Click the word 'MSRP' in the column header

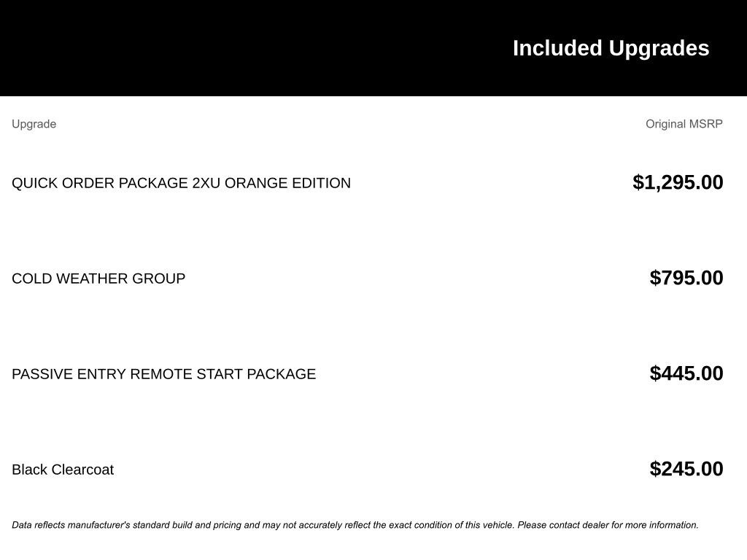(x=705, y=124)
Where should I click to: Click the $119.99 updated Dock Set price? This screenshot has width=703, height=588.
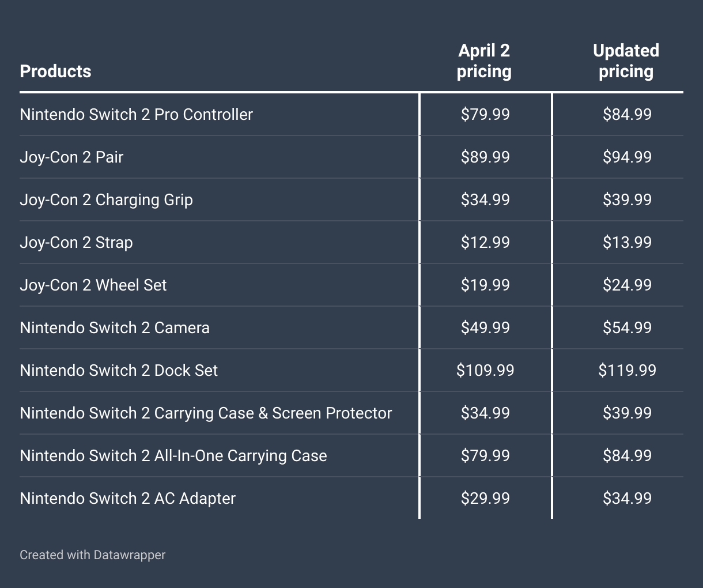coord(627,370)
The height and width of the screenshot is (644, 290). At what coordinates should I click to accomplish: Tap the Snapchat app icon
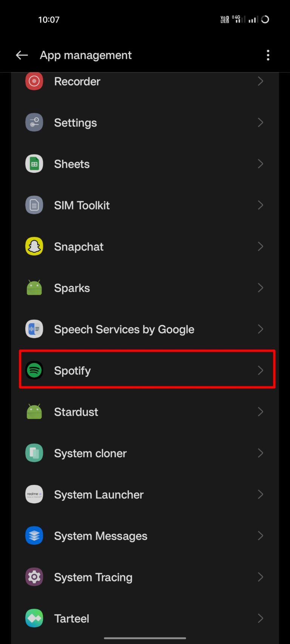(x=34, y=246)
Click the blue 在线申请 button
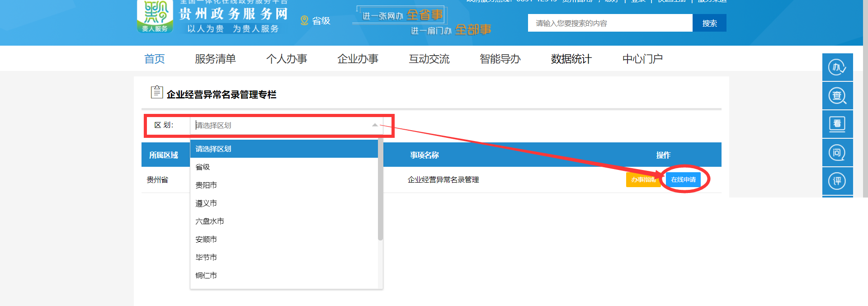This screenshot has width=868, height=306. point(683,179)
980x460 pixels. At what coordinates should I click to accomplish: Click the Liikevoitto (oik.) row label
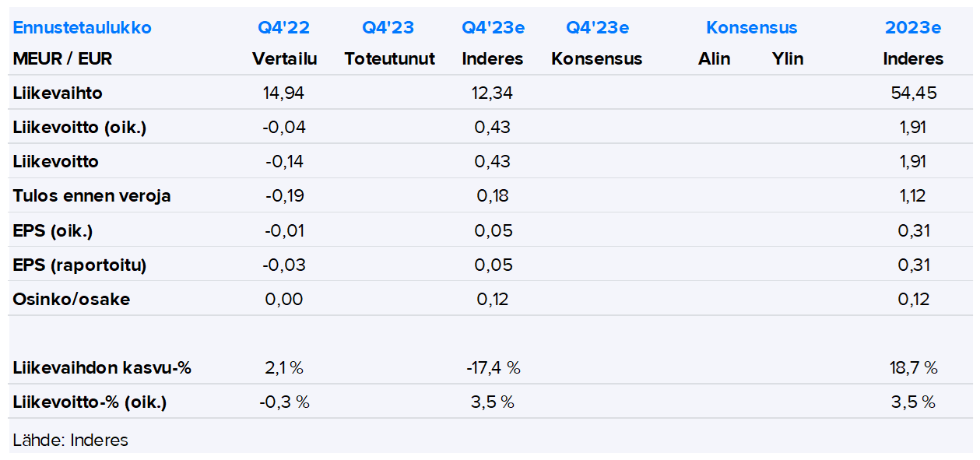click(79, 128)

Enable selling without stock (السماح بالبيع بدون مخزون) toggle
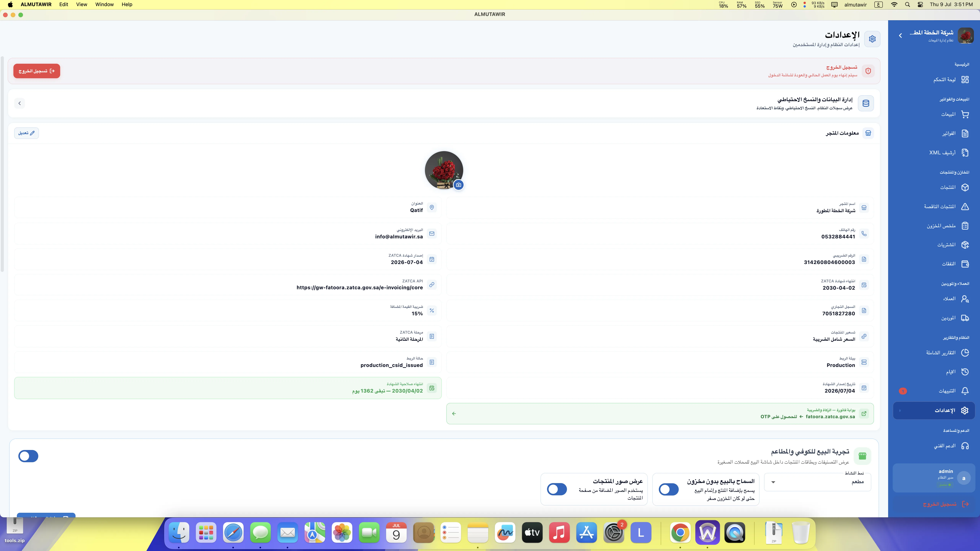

■ ■ ■ ■ ■ ■ ■

• Work item:
Repeat the lines above exactly, and keep every picture out.

• Solution to the problem:
Click the word 'MSRP' in the column header

(x=705, y=124)
Where should I click to: Click the $119.99 updated Dock Set price? This screenshot has width=703, height=588.
coord(627,370)
The height and width of the screenshot is (644, 290). At what coordinates should I click to accomplish: Tap the Snapchat app icon
(x=34, y=246)
Click the blue 在线申请 button
This screenshot has width=868, height=306. point(683,179)
980x460 pixels. At what coordinates should I click to accomplish: Click the Liikevoitto (oik.) row label
click(79, 128)

Enable selling without stock (السماح بالبيع بدون مخزون) toggle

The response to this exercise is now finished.